Título: Do quartel para o ferro-velho
Autor: Gustavo de Almeida
Fonte: Jornal do Brasil, 24/11/2005, Rio, p. A13
Polícia Civil encontra em depósito particular 25 toneladas de projéteis do Exército que seriam derretidos para venda
Da natureza, nada se perde, tudo se transforma, segundo a Lei de Lavoisier, de conservação das massas. O ditado vale até para as coisas que não são propriamente naturais, como 25 toneladas de projéteis de três calibres diferentes, encontrados na tarde de terça-feira em Ramos por policiais civis da Delegacia de Roubos e Furtos. Um major intendente (responsável pelo setor de compras do Exército), cujo nome está sendo mantido em sigilo pela polícia, pode ser responsável pelo maior desvio de munição da história do Exército Brasileiro, se forem comprovadas as irregularidades. Dos projéteis, tudo se aproveitava - a cápsula em si, derretida para ser transformada em lingotes de chumbo e vendidas a R$ 1,80 o quilo. A ''jaqueta'', feita de liga de ferro, triturada e transformada em limalha, também vendida para uso industrial. A polícia encontrou, na sala do gerente da fábrica, material de campanha, usado pelo major para dormir no local. O material depositado na fábrica, que inclui ainda duas toneladas de chumbo já derretido e processado, vale aproximadamente R$ 50 mil.

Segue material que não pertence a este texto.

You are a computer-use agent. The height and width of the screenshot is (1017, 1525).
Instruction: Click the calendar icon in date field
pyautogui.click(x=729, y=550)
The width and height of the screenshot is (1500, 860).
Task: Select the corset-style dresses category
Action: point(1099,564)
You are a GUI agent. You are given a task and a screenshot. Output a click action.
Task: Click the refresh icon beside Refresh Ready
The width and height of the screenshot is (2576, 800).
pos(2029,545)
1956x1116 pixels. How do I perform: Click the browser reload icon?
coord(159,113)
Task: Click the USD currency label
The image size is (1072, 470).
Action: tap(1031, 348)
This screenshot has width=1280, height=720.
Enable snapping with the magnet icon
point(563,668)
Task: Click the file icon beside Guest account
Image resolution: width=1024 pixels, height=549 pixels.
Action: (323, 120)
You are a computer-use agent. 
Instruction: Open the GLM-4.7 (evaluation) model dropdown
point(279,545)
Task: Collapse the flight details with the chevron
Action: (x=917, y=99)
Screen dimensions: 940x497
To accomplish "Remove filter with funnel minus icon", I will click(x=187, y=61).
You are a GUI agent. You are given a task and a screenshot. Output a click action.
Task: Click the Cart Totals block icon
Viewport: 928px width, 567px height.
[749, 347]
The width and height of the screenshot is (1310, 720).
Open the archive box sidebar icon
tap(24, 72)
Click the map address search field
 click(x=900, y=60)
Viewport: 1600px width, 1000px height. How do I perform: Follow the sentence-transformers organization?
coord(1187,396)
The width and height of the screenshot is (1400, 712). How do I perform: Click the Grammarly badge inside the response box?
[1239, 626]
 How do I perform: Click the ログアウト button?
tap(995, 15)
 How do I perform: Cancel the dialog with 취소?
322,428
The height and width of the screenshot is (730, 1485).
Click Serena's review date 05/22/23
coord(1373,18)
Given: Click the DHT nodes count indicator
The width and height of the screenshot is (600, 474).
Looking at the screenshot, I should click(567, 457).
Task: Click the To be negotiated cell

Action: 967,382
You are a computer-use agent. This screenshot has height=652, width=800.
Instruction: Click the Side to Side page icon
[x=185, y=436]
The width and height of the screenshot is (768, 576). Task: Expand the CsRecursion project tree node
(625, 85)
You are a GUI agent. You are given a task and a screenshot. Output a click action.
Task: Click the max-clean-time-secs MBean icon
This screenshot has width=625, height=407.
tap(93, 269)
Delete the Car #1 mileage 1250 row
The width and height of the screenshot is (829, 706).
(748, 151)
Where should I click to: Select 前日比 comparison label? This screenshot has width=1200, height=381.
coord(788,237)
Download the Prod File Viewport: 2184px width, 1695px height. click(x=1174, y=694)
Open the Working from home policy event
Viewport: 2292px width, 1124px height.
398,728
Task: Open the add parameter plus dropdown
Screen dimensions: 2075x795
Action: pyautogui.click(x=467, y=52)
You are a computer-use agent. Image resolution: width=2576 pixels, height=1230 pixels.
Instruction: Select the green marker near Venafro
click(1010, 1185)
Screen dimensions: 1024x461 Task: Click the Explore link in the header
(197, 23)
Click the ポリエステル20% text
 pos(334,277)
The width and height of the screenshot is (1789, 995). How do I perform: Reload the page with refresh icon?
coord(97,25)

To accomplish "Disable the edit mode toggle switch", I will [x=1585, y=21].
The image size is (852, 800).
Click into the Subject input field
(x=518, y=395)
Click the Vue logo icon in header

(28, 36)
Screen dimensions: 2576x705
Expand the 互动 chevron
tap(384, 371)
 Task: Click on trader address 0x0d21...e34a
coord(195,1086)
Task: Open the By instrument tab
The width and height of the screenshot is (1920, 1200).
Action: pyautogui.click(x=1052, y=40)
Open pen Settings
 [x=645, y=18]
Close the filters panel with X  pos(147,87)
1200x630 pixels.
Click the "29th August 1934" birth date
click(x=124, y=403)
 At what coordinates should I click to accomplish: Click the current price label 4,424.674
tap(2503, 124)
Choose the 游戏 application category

Dez civis trabalhavam - sem vínculo empregatício formal - no derretimento da munição, ganhando R$ 100 por semana. Um deles, Alex Sandro da Conceição, tinha antecedentes criminais: prisão por tráfico. Todos os dez trabalhadores moravam na região do entorno da fábrica Detalinox - há pelo menos 43 favelas na área. Segundo fontes da Polícia Civil, não foi encontrado qualquer aparato de segurança para o material. Um rolo compressor também estava na fábrica, alugado a terceiros por uma diária de R$ 500.
Os projéteis, procedentes do Exército, seriam, segundo o Relações Públicas do Comando Militar do Leste, coronel Fernando Lemos, excedente do depósito de munições de Paracambi. Ainda segundo Lemos, está aberta a possibilidade de haver irregularidade administrativa. Para que houvesse qualquer transação financeira envolvendo o material obtido com o derretimento do chumbo, seria necessária uma licitação - o CML vai apurar se os procedimentos foram tomados.
Da parte da Polícia Civil, foi feito o registro de ocorrência 000508/1904/05 e pedida a perícia ao Instituto de Criminalística Carlos Éboli (ICCE) a fim de constatar que, ao contrário do que afirmaram o major e o dono da fábrica, Agripino Breto, a munição ainda não era ''inservível''.
Procurado pelo Jornal do Brasil, o delegado da DRF responsável pela operação, Maurício Luciano, foi lacônico. Ressaltando que a munição encontrada no local era nova e não usada, limitou-se a dizer:
- De fato fomos ao local e constatamos um modo de operar que não é o do Exército Brasileiro. Não havia número de lote, não havia guia de pesagem e contagem, e o máximo de documentos que nos apresentaram por fax foi uma autorização para inutilização do material. Só que era para um procedimento a ser feito dentro de área militar, o que não foi o caso. Esperamos três horas por uma explicação, que não houve. Mas ressalto que tudo está sendo feito por meio do Comando Militar do Leste, a quem informamos o que é de direito.
De acordo com o apurado pelo Jornal do Brasil, o major intendente que estava na fábrica está com a transferência acertada para a cidade de Corumbá (MS). Apesar de o delegado Maurício Luciano não ter informado sobre a possível abertura de inquérito, se sabe que a polícia trabalha com a hipótese de o major intendente ter acumulado sobras de várias compras feitas a diferentes unidades do Exército e levado para a Detalinox aos poucos, para transformação em material para venda. Os policiais da DRF não quiseram dar declarações ontem, mas fontes da Polícia Civil informaram que as investigações consideram a hipótese de haver amizade pessoal entre o dono da Detalinox e o major intendente responsável pelos projéteis.